Pointing records for screenshots and pages
== == ==

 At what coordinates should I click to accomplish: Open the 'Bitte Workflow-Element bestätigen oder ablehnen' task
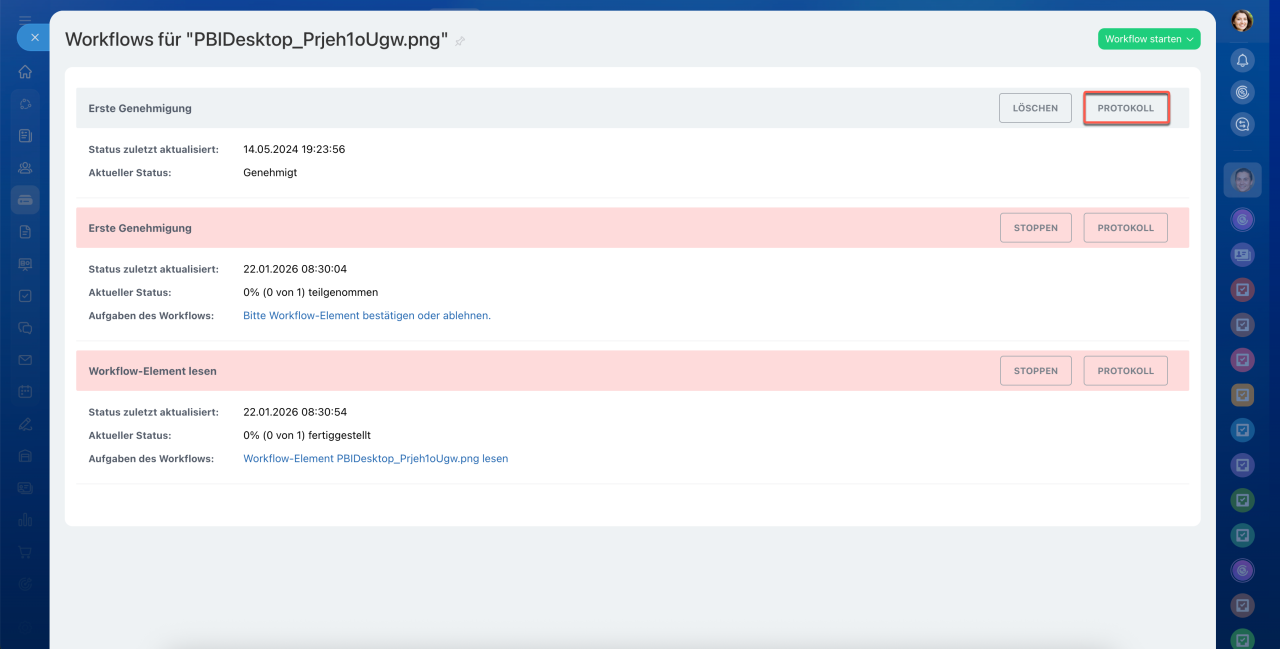click(x=367, y=316)
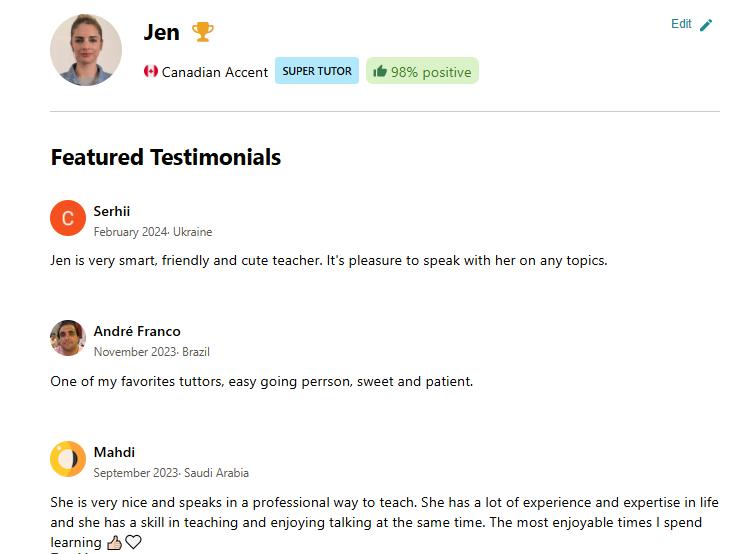The height and width of the screenshot is (554, 732).
Task: Click the Edit link
Action: 681,24
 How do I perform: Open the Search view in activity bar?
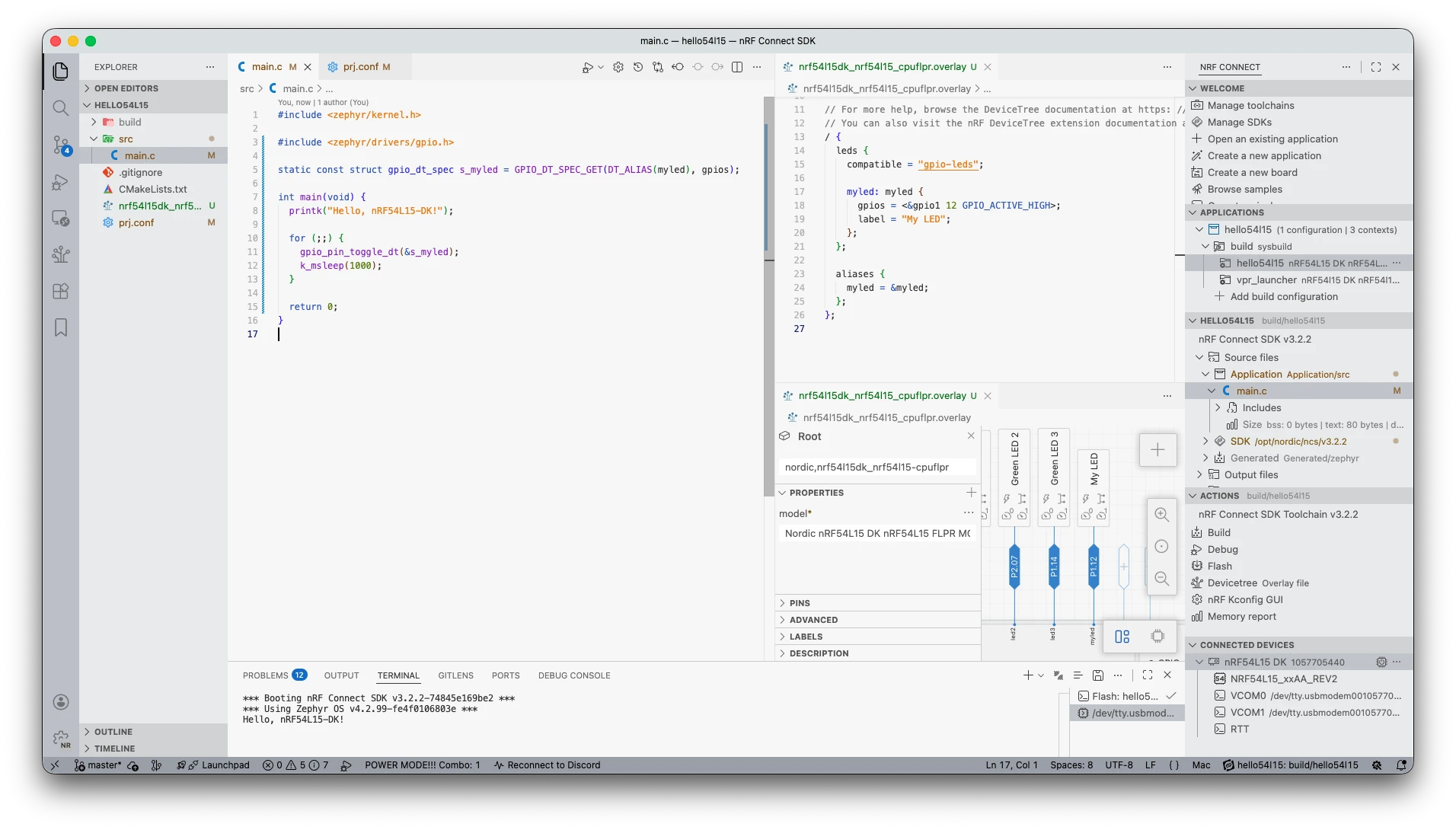pyautogui.click(x=61, y=107)
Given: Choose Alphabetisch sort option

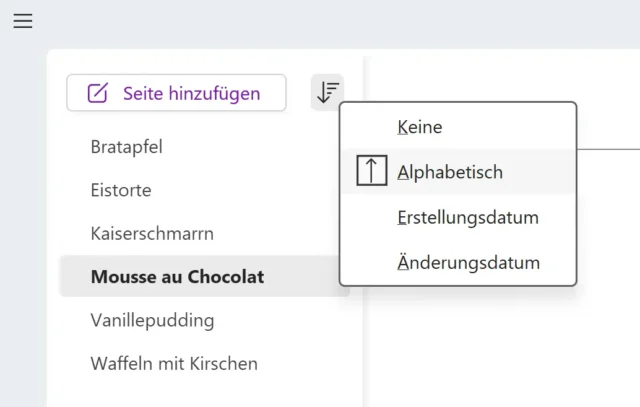Looking at the screenshot, I should [449, 172].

== == ==

> [What is being asked] How many lines of the material above contain the word "Open"? Reply with the number alone.

> [Right answer] 2